**指示と要件:** データのうち「Image resolution: width=493」を含む行に始まり「Action: (x=54, y=335)」を含む行で終わる部分を、「branding text」を「logo text」に差し替え、ほかは一切変えずに更新して示してください。

**データ一覧:**
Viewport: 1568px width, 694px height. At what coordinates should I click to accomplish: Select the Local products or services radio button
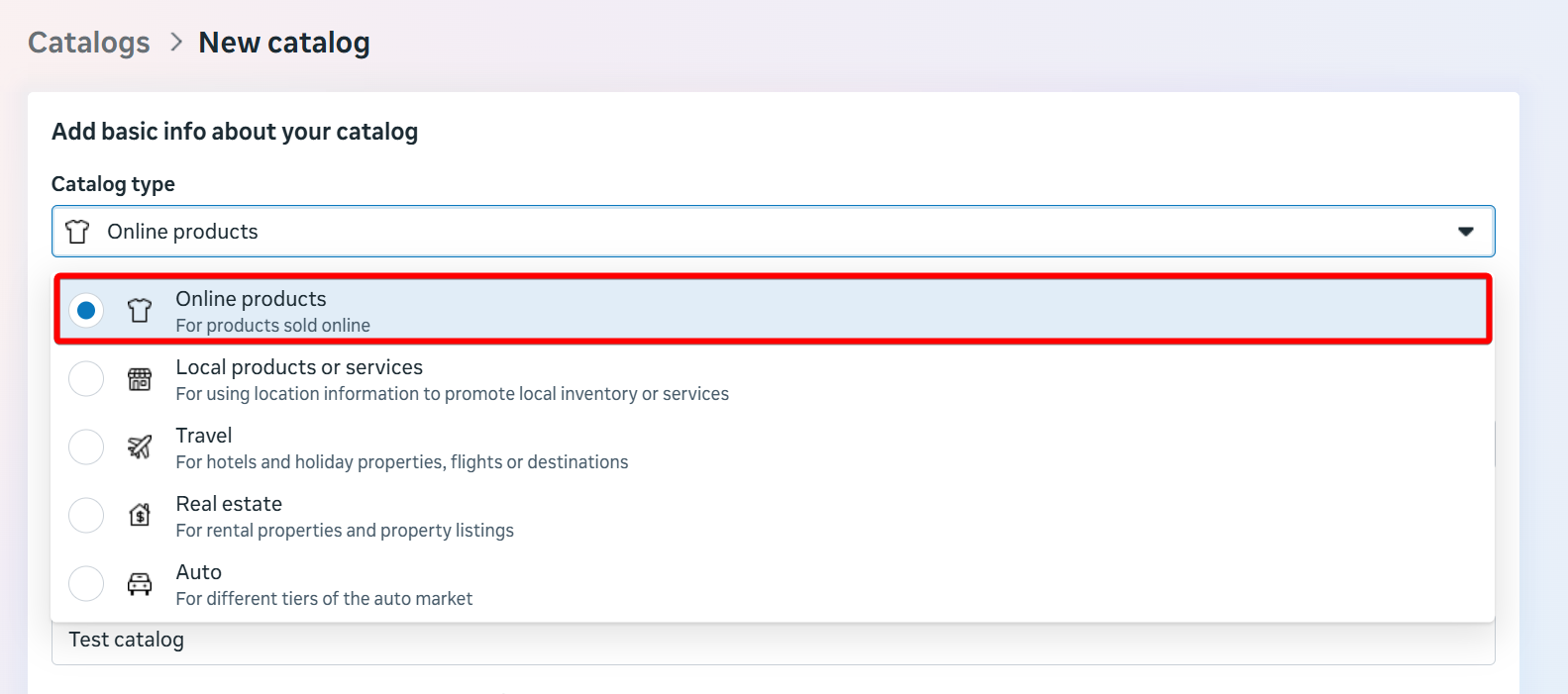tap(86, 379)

==

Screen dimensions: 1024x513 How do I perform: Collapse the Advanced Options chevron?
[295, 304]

* * *

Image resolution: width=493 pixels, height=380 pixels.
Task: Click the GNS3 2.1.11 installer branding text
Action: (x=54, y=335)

**課題への回答:**
Image resolution: width=493 pixels, height=380 pixels.
Task: Click the GNS3 2.1.11 installer logo text
Action: (x=54, y=335)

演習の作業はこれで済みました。